Policy analysts in every sector bemoan the lack of data available. This sometimes results in piecemeal attempts to correct the situation with one-shot or uncoordinated attempts to fill information gaps. The long run ideal will be to develop a comprehensive approach to data collection that builds upon the initial baseline of data over time. The challenge is that the full usefulness of the data may not be apparent at the point of collection, but instead accrues and becomes more apparent over a longer time horizon.

Poor data feeds a vicious cycle: Finite budgets and competing interests demand greater emphasis on evidenced-based policymaking

At present much the data is collected as a one-shot or uncoordinated attempt to fill information gaps. It tends to be relatively low quality, which produces a vicious cycle where data is seen to be unusable, and therefore little care is paid to its collection. This again results in poor quality data production which is ultimately an unconvincing input for policy conclusions.
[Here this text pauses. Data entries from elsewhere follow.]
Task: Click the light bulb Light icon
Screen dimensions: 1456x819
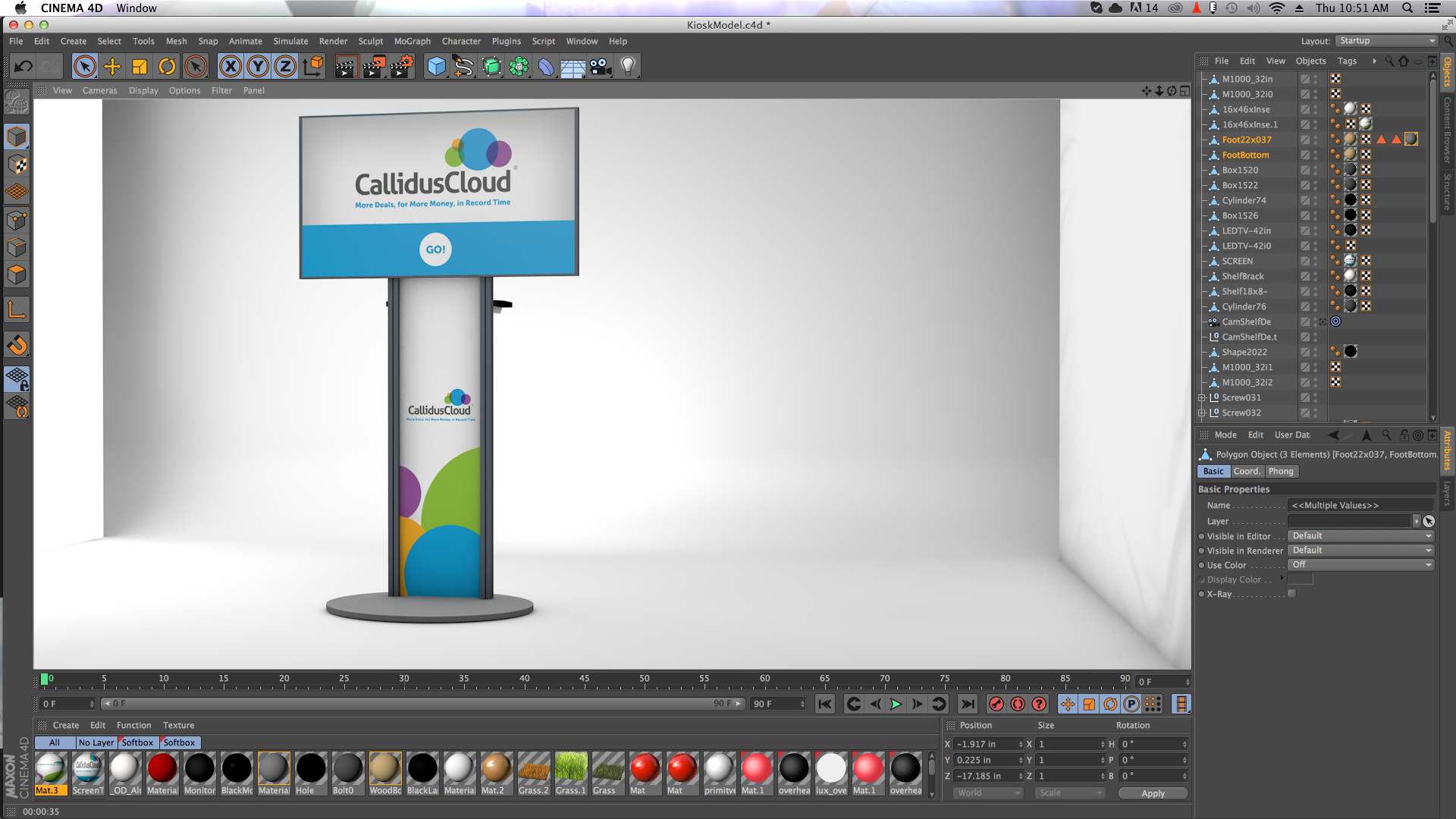Action: pos(628,67)
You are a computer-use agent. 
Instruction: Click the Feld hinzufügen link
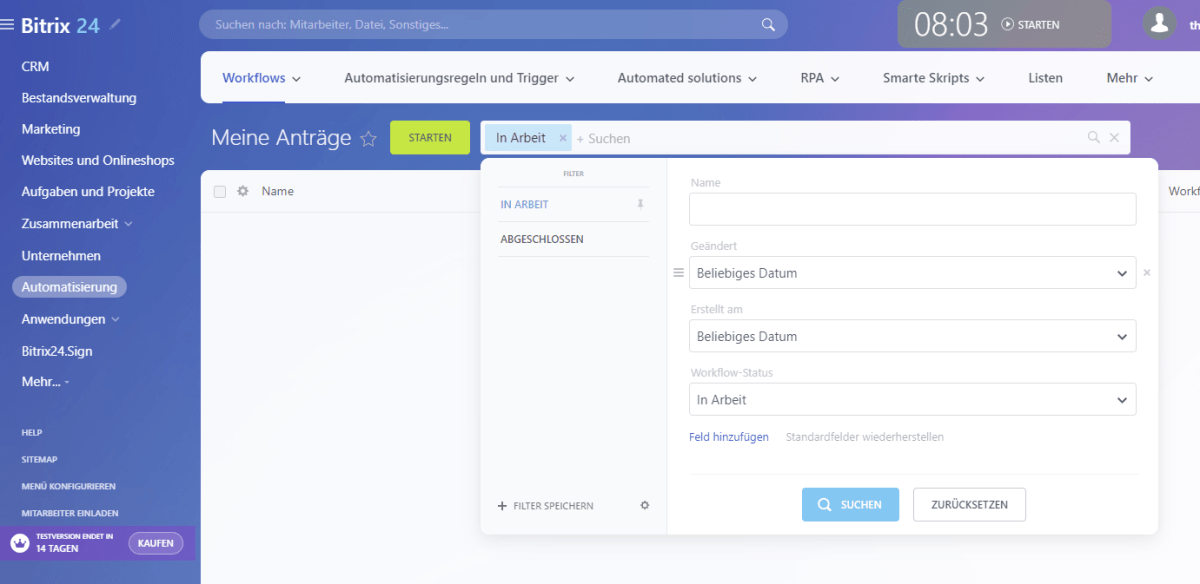pos(729,437)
Policy analysts in every sector bemoan the lack of data available. This sometimes results in piecemeal attempts to correct the situation with one-shot or uncoordinated attempts to fill information gaps.

Incentives and pressures by different stakeholder may also complicate more effective data collection for certain policy challenges. Take doctor absenteeism as an example. Without accurate data, healthcare facilities can deny the problem exists, which may perpetuate disincentives to support more accurate data collection.

Getting more precise evidence on the role of public intervention on health is of utmost priority. If the intention is to rely on public primary healthcare to serve the people of Punjab, the fact that such provision has, to date, no discernible impact on health status needs to be explained. Ideally before large sums of additional money are allocated to it. In any case, when public budgets are limited, as in Punjab, comparing alternative uses for funds provides critical comparisons. More money spent on any of the following: health care, roads, water, sanitation, income support and education means less is available for the others.  A fact often ignored by specific interests. Selecting which projects or initiatives the government should put its money into, depends on the relative value of each.


[1] Height relative to a standard established by the WHO for children of each age has been found to be a useful measure of nutritional status and overall health. It has also been connected to cognitive development in children and susceptibility to disease. Weight relative to similar standards is not considered as good an indicator of long run health status as height but is much easier to measure during survey interviews. While the underlying concept is not as good an indicator, the pure measurement error is less. Therefore we examine both. Mortality is, tragically, self explanatory.

[2] Deaths from diseases such as measles are relatively “rare” in a statistical sense, that is, where very large samples would be necessary to detect incidence at the population level. Vaccine preventable diseases, of course, are all-too-common to families affected and tragic when they are, indeed, preventable.